### WHAT TO WORK ON
Copy the records below line for line, changing nothing.

[Text and element pointing records]
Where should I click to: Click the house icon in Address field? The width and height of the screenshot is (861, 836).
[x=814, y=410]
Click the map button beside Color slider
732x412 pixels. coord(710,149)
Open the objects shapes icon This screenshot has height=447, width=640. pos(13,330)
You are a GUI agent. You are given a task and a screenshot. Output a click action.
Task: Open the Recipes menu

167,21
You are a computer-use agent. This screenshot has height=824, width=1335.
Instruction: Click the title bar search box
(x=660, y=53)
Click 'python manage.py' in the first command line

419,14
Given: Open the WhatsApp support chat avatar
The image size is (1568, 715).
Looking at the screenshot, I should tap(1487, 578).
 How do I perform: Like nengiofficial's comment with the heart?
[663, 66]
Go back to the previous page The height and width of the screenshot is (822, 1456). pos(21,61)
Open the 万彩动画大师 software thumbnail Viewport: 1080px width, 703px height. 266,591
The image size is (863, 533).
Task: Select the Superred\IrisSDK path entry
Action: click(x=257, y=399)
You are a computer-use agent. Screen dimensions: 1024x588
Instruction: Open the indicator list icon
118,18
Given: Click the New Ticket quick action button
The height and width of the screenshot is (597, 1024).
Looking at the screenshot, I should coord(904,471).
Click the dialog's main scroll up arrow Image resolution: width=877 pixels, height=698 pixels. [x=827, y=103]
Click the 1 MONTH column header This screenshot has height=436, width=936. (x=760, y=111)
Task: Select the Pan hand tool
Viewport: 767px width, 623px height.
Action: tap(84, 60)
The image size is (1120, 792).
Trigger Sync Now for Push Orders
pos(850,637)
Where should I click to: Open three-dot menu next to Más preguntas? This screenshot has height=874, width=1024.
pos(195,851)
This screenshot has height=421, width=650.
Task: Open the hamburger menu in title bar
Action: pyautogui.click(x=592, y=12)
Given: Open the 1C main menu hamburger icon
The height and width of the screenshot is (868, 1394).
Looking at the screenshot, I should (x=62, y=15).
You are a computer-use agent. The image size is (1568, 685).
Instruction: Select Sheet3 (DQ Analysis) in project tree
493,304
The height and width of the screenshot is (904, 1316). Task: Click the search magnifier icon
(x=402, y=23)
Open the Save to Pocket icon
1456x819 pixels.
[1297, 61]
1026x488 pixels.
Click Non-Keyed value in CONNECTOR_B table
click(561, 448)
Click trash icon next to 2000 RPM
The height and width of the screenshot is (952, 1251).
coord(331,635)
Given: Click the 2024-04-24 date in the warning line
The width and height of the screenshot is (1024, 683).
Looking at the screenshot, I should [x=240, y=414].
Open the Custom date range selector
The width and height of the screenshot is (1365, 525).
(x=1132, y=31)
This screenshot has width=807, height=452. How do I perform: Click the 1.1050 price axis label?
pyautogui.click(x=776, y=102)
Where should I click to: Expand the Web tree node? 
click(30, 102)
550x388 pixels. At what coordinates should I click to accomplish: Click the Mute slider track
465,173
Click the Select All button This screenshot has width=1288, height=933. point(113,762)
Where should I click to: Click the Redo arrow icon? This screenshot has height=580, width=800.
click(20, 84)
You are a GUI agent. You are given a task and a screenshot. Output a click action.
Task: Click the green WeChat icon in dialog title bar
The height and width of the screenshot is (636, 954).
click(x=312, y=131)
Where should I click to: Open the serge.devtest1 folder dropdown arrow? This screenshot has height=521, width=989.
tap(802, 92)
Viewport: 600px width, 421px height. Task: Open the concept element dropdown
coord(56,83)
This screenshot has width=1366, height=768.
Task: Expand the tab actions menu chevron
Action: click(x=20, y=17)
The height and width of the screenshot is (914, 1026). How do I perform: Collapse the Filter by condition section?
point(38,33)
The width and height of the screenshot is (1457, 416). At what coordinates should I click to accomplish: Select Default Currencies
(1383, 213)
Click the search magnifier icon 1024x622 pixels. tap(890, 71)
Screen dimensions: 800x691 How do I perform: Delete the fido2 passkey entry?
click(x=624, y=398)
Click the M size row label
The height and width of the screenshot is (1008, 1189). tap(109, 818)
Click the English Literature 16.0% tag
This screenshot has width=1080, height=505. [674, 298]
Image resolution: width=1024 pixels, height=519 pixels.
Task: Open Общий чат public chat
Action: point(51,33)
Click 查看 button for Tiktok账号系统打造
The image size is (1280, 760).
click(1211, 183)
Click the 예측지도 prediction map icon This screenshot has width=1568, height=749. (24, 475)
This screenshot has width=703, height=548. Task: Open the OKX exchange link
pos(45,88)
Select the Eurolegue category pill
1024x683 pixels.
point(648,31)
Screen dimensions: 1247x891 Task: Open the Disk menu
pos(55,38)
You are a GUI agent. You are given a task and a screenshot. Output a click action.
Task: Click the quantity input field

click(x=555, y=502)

### OUTPUT FOR THIS EXERCISE
Where should I click to: Click the house icon in Address field? The width and height of the screenshot is (861, 836).
[x=814, y=410]
Click the map button beside Color slider
732x412 pixels. coord(710,149)
Open the objects shapes icon This screenshot has height=447, width=640. pos(13,330)
You are a GUI agent. You are given a task and a screenshot. Output a click action.
Task: Open the Recipes menu

167,21
You are a computer-use agent. This screenshot has height=824, width=1335.
Instruction: Click the title bar search box
(x=660, y=53)
Click 'python manage.py' in the first command line

419,14
Given: Open the WhatsApp support chat avatar
The image size is (1568, 715).
Looking at the screenshot, I should tap(1487, 578).
 How do I perform: Like nengiofficial's comment with the heart?
[663, 66]
Go back to the previous page The height and width of the screenshot is (822, 1456). pos(21,61)
Open the 万彩动画大师 software thumbnail Viewport: 1080px width, 703px height. 266,591
The image size is (863, 533).
Task: Select the Superred\IrisSDK path entry
Action: click(x=257, y=399)
You are a computer-use agent. Screen dimensions: 1024x588
Instruction: Open the indicator list icon
118,18
Given: Click the New Ticket quick action button
The height and width of the screenshot is (597, 1024).
Looking at the screenshot, I should coord(904,471).
Click the dialog's main scroll up arrow Image resolution: width=877 pixels, height=698 pixels. [x=827, y=103]
Click the 1 MONTH column header This screenshot has height=436, width=936. (x=760, y=111)
Task: Select the Pan hand tool
Viewport: 767px width, 623px height.
Action: tap(84, 60)
The image size is (1120, 792).
Trigger Sync Now for Push Orders
pos(850,637)
Where should I click to: Open three-dot menu next to Más preguntas? This screenshot has height=874, width=1024.
pos(195,851)
This screenshot has height=421, width=650.
Task: Open the hamburger menu in title bar
Action: pyautogui.click(x=592, y=12)
Given: Open the 1C main menu hamburger icon
The height and width of the screenshot is (868, 1394).
Looking at the screenshot, I should (x=62, y=15).
You are a computer-use agent. The image size is (1568, 685).
Instruction: Select Sheet3 (DQ Analysis) in project tree
493,304
The height and width of the screenshot is (904, 1316). Task: Click the search magnifier icon
(x=402, y=23)
Open the Save to Pocket icon
1456x819 pixels.
[1297, 61]
1026x488 pixels.
Click Non-Keyed value in CONNECTOR_B table
click(561, 448)
Click trash icon next to 2000 RPM
The height and width of the screenshot is (952, 1251).
coord(331,635)
Given: Click the 2024-04-24 date in the warning line
The width and height of the screenshot is (1024, 683).
Looking at the screenshot, I should [x=240, y=414].
Open the Custom date range selector
The width and height of the screenshot is (1365, 525).
(x=1132, y=31)
This screenshot has width=807, height=452. How do I perform: Click the 1.1050 price axis label?
pyautogui.click(x=776, y=102)
Where should I click to: Expand the Web tree node? 
click(30, 102)
550x388 pixels. At what coordinates should I click to accomplish: Click the Mute slider track
465,173
Click the Select All button This screenshot has width=1288, height=933. point(113,762)
Where should I click to: Click the Redo arrow icon? This screenshot has height=580, width=800.
click(20, 84)
You are a GUI agent. You are given a task and a screenshot. Output a click action.
Task: Click the green WeChat icon in dialog title bar
The height and width of the screenshot is (636, 954).
click(x=312, y=131)
Where should I click to: Open the serge.devtest1 folder dropdown arrow? This screenshot has height=521, width=989.
tap(802, 92)
Viewport: 600px width, 421px height. Task: Open the concept element dropdown
coord(56,83)
This screenshot has width=1366, height=768.
Task: Expand the tab actions menu chevron
Action: click(x=20, y=17)
The height and width of the screenshot is (914, 1026). How do I perform: Collapse the Filter by condition section?
point(38,33)
The width and height of the screenshot is (1457, 416). At what coordinates should I click to accomplish: Select Default Currencies
(1383, 213)
Click the search magnifier icon 1024x622 pixels. tap(890, 71)
Screen dimensions: 800x691 How do I perform: Delete the fido2 passkey entry?
click(x=624, y=398)
Click the M size row label
The height and width of the screenshot is (1008, 1189). tap(109, 818)
Click the English Literature 16.0% tag
This screenshot has width=1080, height=505. [674, 298]
Image resolution: width=1024 pixels, height=519 pixels.
Task: Open Общий чат public chat
Action: point(51,33)
Click 查看 button for Tiktok账号系统打造
The image size is (1280, 760).
click(1211, 183)
Click the 예측지도 prediction map icon This screenshot has width=1568, height=749. (24, 475)
This screenshot has width=703, height=548. Task: Open the OKX exchange link
pos(45,88)
Select the Eurolegue category pill
1024x683 pixels.
point(648,31)
Screen dimensions: 1247x891 Task: Open the Disk menu
pos(55,38)
You are a GUI agent. You are given a task and a screenshot. Output a click action.
Task: Click the quantity input field

click(x=555, y=502)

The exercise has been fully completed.